Essentially, there were three main aims for my project: to optimize the tools, then to validate their use in this memory clinic setting, and then to characterize the patients at the brain health center using these tools. So that’s essentially where we’ve gotten to now, although it is still a work in progress. In terms of tool optimization, I was able to improve the tool for the gray matter segmentation, for example, which is really one of the most important ones for people with memory problems, because it holds potential as a biomarker.
So the patients with memory problems tend to have greater lesions, as I said, and these lesions are misclassified as gray matter often. So what I did was to incorporate information from two different MRI modalities, the T1-weighted images and the T2-FLAIR images. And by incorporating both of those modalities, I could essentially improve the segmentation to exclude those lesions, which is what was being wrongly done in the first place. Those optimized segmentation volumes then provide a better kind of biomarker. Although we ultimately have to kind of evaluate now the efficacy of this biomarker, they at least visually appear much more accurate. So yeah, that’s kind of the first step all about optimizing.

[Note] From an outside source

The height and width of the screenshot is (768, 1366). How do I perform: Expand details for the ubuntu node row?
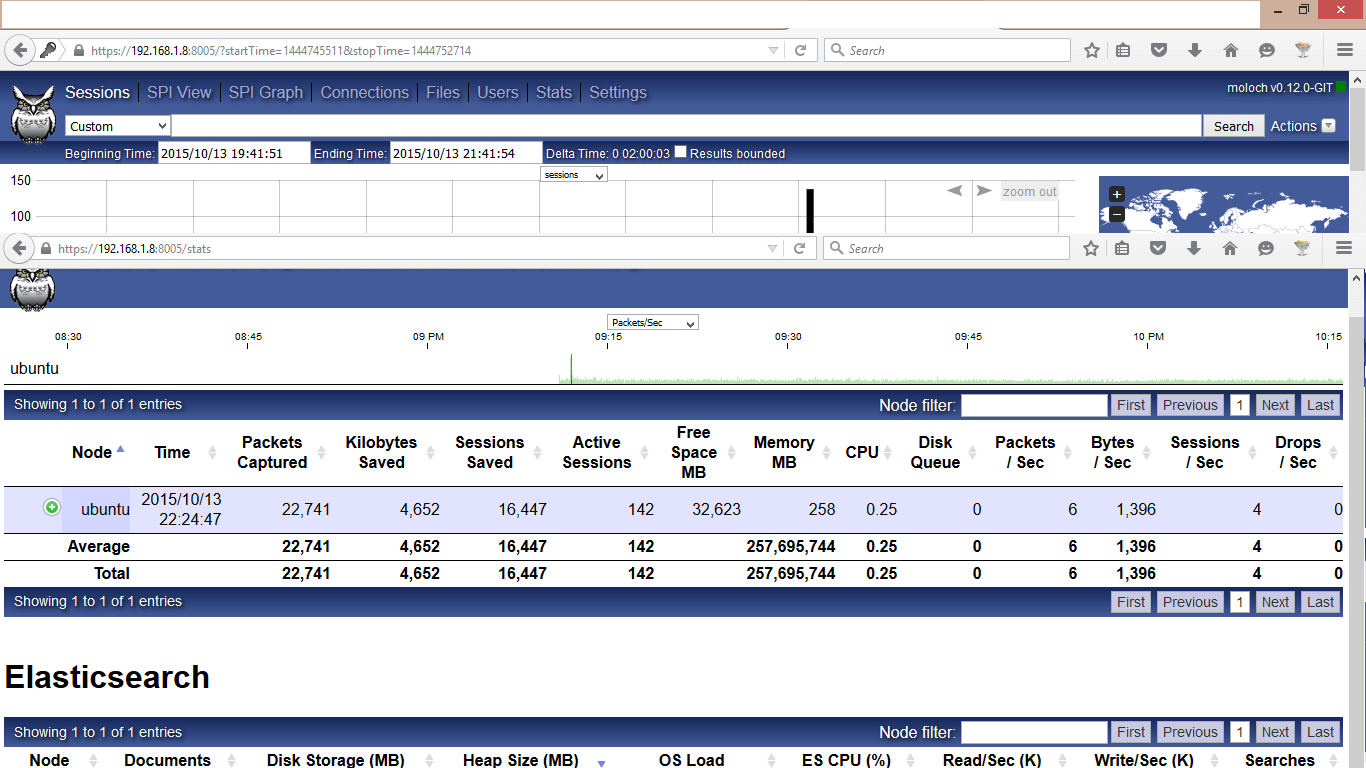(x=50, y=509)
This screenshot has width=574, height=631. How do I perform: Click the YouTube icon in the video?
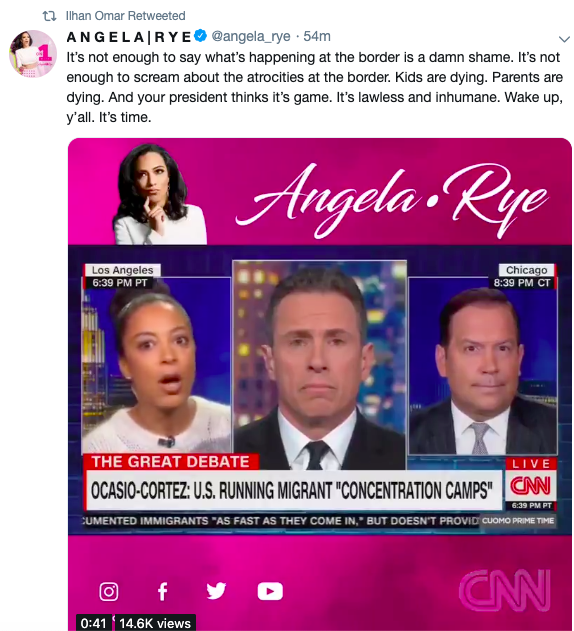point(270,592)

I then wanted to validate the segmentations. So what I did was to correlate the quantitative volumes that I extracted with measures like the visual rating scale scores. So that’s what’s typically done in the memory clinic setting. And by correlating the quantitative measures that I derived with these visual rating scales, it shows kind of the clinical relevance of these measures and that they’re still quite accurate with respect to what’s normally done in the memory clinic. I also correlated with things like age and cognitive scores using the ACE, and this again showed the relatively high correlations, which support the validity of these segmentations.
Then just finally to characterize the brain health center patients, I used those quantitative measures that I got to then compare these patients to the general population, which I was able to kind of approximate using data from the UK Biobank. So as you could see on my poster, I have the reference distribution based on the UK Biobank, and then I could plot the brain health center patients on top of that, essentially getting a percentile. So you could say things like this patient falls in the fifth percentile, and that would be really clinician-friendly and valuable information to then incorporate hopefully into the radiology report that we send to the memory clinics to aid diagnosis.
So one of the biggest things that we want to do is to recruit more healthy, older individuals. So all of this work has been happening in the patients with memory problems, but to really optimize the potential of these percentiles, like I was talking about, we need to have the older, healthy controls, so we can kind of extend that distribution. The UK Biobank population is capped a little bit over 70, but our patients go up to 100. So it’s, right now, really difficult to compare those patients to the reference distribution from the UK Biobank.
So what we’re trying to do now is to kind of recruit more healthy individuals to extend that distribution, so we can compare more of our patients to the general population. That’s kind of one future direction. Another would be, as I said, to really integrate these percentile measures into the radiology report and then evaluate long term, if these quantitative measures have value when it comes to diagnosis and predicting long-term outcomes too.